From populations, we know the density of species A (predator) and B (prey), and therefore how often they are likely to meet eachother. From species A's phenome we know how likely it is to detect B upon meeting it, as well as how capable it will be of chasing B down. Combining this with B's phenome telling us how well it can escape or fight A off, and some other details from each phenome, we can calculate the chance of a meeting resulting in an individual of B being succesfully brought down. We also calculate how much energy this hunting process (succesful or not) costs each species, each species loses this much energy regardless. We then multiply the encounter chance by the chance of a succesful kill to find an overall predation rate. Population B loses members, and their embodied energy and compounds at that predation rate. Population A gains some of those energy and compounds at a rate depending on their digestion efficiency and their ability to defend the kill and consume it before being chased off.

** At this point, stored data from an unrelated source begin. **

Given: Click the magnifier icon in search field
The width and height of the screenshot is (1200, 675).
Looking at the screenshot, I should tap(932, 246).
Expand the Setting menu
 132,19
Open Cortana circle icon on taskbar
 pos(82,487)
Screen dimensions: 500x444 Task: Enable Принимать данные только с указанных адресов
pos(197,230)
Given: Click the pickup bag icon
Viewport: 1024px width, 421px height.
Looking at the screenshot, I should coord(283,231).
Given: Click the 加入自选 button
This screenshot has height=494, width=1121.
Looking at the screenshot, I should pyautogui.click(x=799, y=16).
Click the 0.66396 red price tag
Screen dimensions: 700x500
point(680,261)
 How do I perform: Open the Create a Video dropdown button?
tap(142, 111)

What doesn't get eaten by A is returned to the environment as a carcass, which may be decomposed or scavanged, whatever material isn't digested by A is returned as faeces. This is only one interaction between two species, there will be many more between both species and the environment.

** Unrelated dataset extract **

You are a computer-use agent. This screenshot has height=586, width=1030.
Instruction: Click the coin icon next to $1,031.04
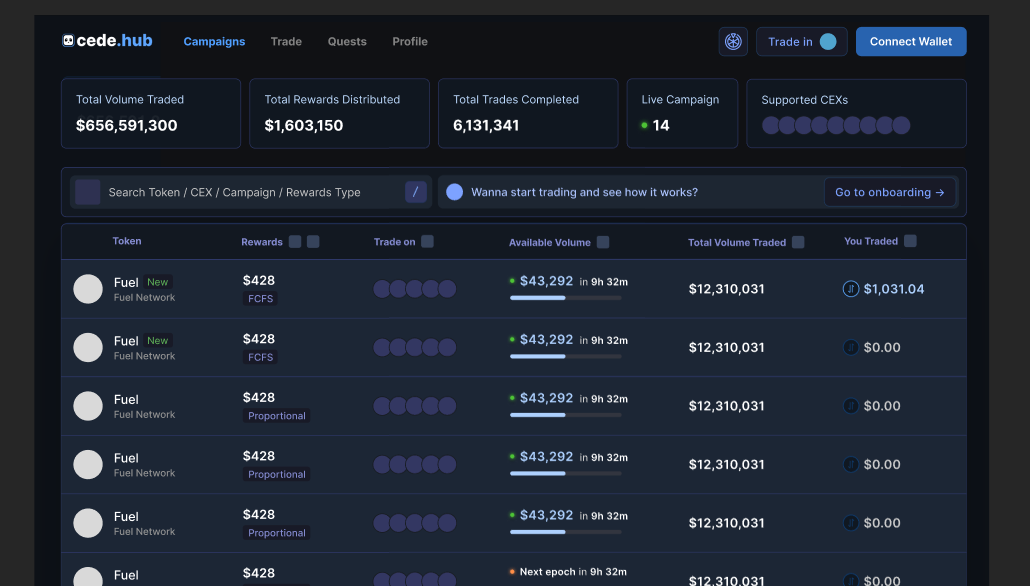pyautogui.click(x=851, y=289)
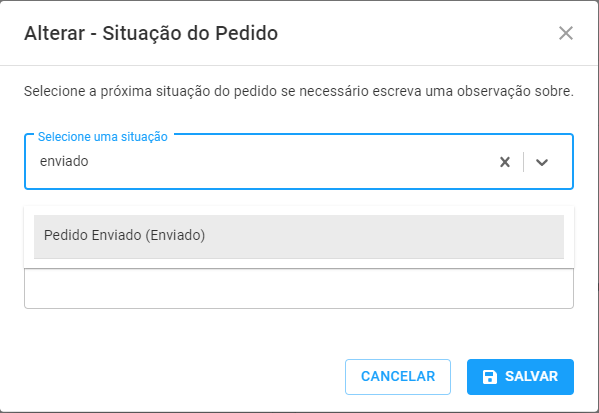
Task: Click the 'SALVAR' text label
Action: (531, 377)
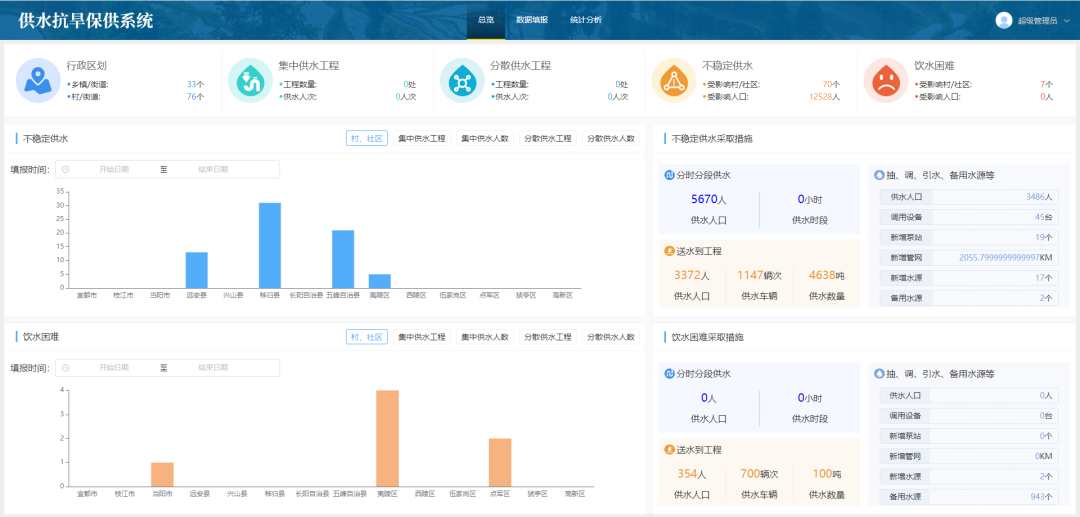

All of this information is fed back into the next generation as changes to species populations, their compound reserves, and the environment - some of the data in the previous section.

Auto-evo

Finally we come to the question of mutations. Everything else about auto-evo is pretty irrelevant at this point - we've picked a species, possibly becuase of a mutation to another species, possibly at random; we may or may not also apply a completely random 'genetic drift' mutation - all we're worried about here is picking the best possible mutation given all the information we have.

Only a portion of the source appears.